Put D&D ads on the back of Pokemon/Yu-Gi-Oh cards. It'll work wonders.
Also, ads on XBOX Live, if ever possible.
Title: New Study on Youth and Social Media
Post by: ggroy on February 20, 2010, 06:07:37 PM
Quote from: Benoist;361833Put D&D ads on the back of Pokemon/Yu-Gi-Oh cards. It'll work wonders.
Also, ads on XBOX Live, if ever possible.

How much would this be different than putting Beatles, Bee Gees, Aerosmith or Journey ads on the back of Pokemon/Yu-Gi-Oh cards or on XBox Live?

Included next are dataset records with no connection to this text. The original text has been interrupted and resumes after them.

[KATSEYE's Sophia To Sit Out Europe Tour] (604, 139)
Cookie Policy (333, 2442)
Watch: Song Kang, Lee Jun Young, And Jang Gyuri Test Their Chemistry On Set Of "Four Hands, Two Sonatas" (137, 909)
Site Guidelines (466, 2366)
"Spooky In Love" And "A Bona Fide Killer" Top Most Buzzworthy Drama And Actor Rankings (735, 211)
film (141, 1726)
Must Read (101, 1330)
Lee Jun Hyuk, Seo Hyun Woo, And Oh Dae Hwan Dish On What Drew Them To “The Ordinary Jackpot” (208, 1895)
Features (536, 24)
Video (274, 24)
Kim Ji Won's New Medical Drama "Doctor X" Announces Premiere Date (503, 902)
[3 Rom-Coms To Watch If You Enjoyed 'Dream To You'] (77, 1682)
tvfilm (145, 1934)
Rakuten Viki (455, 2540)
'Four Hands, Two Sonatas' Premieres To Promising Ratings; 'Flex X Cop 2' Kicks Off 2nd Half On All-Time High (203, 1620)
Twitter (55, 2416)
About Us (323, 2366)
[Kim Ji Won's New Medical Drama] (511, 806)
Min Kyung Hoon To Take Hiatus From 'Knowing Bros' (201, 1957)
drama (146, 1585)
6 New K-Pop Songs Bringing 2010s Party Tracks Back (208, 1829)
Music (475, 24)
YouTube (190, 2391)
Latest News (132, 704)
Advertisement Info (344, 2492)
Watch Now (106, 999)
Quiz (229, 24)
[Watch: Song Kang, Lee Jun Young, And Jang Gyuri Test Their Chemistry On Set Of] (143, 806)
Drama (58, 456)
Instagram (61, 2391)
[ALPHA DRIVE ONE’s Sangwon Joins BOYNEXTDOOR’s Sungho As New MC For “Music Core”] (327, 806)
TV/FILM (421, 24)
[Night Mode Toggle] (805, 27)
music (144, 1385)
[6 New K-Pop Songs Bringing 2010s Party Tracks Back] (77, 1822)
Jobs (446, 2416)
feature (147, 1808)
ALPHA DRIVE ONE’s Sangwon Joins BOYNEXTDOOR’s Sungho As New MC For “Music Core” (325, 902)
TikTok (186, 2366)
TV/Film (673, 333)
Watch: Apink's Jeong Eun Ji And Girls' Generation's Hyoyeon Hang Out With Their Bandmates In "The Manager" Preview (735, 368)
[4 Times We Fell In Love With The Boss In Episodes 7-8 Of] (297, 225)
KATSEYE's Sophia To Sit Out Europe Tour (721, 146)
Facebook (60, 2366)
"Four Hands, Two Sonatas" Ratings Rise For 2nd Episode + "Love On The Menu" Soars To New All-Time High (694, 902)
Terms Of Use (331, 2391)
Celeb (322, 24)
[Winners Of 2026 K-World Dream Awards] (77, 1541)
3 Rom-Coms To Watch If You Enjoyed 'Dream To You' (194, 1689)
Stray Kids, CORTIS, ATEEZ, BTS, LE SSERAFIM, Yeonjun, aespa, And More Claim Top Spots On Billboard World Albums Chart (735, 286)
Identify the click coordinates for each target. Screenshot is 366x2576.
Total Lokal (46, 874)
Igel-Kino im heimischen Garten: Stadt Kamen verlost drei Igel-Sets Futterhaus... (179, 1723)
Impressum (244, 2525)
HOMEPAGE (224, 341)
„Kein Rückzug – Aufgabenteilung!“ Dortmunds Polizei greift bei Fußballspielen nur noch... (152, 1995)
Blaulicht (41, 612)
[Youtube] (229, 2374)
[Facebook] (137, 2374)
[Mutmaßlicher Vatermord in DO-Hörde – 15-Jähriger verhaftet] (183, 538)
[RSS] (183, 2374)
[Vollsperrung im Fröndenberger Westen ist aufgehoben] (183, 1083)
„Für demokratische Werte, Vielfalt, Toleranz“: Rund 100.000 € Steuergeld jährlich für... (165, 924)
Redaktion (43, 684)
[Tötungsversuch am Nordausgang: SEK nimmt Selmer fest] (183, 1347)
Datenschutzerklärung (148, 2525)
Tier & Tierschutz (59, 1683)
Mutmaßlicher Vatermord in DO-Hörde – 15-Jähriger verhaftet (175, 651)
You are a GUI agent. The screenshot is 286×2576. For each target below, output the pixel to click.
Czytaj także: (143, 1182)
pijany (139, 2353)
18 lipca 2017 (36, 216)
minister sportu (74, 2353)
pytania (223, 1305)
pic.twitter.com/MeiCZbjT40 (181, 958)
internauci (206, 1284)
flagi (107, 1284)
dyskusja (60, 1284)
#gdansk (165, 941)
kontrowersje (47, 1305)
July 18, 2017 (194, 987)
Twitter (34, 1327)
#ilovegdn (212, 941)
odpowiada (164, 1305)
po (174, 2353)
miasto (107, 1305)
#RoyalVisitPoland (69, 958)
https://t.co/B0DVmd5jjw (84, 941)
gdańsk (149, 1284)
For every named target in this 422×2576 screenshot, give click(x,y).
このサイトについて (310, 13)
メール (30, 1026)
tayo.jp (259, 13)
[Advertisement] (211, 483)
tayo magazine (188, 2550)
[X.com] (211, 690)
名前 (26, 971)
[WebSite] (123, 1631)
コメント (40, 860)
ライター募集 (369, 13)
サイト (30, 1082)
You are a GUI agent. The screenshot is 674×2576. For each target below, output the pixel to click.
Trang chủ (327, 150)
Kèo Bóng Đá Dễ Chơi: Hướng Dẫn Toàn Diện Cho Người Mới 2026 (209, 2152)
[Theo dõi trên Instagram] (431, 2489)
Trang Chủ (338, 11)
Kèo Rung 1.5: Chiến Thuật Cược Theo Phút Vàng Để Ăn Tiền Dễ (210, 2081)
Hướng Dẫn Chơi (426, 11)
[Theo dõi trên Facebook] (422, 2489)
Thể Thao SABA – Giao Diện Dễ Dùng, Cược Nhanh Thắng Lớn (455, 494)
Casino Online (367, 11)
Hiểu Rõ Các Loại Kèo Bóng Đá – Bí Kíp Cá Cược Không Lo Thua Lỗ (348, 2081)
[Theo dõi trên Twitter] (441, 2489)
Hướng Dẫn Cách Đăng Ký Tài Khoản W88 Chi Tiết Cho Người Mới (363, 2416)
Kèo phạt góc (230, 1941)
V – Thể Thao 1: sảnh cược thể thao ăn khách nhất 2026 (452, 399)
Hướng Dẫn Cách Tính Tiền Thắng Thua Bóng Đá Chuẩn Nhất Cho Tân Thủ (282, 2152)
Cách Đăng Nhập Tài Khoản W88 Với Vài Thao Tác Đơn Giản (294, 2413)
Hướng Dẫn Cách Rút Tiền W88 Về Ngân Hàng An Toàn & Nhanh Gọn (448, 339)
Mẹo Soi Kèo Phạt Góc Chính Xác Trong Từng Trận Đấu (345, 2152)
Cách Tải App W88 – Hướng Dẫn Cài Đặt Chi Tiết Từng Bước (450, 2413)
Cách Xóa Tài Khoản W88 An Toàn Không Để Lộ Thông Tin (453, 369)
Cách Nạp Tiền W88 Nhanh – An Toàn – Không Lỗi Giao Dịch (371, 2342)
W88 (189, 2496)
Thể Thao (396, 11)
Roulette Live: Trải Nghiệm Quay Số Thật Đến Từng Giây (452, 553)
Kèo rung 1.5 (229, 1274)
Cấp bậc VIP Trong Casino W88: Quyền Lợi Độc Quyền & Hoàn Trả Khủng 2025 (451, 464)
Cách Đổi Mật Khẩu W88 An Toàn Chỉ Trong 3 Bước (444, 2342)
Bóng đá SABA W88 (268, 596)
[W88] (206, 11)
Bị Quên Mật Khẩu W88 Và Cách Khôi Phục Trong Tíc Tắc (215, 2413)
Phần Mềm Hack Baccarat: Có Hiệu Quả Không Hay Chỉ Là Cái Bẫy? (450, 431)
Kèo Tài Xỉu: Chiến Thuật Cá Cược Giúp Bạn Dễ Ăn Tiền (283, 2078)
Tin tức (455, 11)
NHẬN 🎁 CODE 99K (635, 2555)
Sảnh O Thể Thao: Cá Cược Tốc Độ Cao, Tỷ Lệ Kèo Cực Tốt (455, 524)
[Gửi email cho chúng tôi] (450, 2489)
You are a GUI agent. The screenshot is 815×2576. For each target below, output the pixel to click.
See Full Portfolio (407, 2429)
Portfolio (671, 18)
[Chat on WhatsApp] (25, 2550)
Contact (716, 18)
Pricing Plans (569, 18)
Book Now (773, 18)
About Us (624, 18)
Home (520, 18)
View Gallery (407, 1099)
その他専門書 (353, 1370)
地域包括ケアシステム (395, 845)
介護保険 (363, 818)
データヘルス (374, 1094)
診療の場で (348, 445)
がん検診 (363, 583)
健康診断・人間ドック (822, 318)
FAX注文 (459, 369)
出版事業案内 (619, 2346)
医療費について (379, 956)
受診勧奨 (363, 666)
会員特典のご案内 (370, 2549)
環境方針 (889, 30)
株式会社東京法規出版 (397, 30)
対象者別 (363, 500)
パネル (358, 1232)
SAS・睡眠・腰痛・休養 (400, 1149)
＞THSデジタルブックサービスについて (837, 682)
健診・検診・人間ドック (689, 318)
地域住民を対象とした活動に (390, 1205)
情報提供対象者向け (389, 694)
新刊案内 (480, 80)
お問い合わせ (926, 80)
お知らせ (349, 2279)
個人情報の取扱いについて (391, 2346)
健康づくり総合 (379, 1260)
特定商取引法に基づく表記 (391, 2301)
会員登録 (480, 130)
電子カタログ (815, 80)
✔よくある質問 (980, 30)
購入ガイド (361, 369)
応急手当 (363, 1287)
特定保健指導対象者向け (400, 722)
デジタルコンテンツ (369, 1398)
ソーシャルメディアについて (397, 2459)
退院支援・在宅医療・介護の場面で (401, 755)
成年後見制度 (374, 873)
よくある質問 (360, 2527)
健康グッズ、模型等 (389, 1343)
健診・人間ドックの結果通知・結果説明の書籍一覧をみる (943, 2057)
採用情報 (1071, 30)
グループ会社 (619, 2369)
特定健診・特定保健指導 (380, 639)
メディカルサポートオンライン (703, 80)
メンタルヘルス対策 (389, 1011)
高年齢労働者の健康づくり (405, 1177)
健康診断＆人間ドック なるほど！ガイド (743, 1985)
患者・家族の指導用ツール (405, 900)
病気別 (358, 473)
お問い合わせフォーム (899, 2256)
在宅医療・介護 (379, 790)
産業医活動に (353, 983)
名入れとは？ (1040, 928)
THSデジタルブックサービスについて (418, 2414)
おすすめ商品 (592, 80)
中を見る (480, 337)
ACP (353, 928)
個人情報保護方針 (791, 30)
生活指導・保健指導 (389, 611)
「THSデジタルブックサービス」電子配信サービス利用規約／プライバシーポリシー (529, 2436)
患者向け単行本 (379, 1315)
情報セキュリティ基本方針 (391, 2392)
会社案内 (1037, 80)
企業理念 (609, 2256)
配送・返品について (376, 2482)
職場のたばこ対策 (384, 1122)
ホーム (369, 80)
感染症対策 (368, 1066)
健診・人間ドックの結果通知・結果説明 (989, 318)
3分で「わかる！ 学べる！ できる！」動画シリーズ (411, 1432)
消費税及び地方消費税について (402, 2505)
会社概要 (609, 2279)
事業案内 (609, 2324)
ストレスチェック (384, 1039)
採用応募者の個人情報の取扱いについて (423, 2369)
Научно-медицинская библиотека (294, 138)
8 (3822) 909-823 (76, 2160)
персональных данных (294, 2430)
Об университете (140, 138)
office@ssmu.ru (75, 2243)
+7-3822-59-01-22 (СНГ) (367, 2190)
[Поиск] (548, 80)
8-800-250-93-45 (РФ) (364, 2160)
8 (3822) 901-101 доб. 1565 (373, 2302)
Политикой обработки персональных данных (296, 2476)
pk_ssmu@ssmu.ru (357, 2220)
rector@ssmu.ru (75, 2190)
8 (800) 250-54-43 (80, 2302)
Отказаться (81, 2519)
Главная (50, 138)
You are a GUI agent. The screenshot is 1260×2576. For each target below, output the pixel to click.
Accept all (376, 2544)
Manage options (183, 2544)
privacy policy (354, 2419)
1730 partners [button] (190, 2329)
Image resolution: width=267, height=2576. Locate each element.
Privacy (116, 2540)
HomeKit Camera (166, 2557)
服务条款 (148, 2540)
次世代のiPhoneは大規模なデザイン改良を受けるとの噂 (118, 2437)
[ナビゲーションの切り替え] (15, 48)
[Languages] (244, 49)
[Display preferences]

Title: New Study on Youth and Social Media
Post by: Benoist on February 20, 2010, 06:18:17 PM
Quote from: ggroy;361861How much would this be different than putting Beatles, Bee Gees, Aerosmith or Journey ads on the back of Pokemon/Yu-Gi-Oh cards or on XBox Live?
It'd be interesting to see if Rock Band: The Beatles actually increased the download of Beatles titles on iTunes and other media favored by the younger crowd. Then you'd have an hint as to the impact of such a thing as a console medium advertisement for "vintage products".

As for TCGs, it's basically the right crowd playing cards in school that you want to target for a game like D&D. It just makes sense to target them with ads, I would think.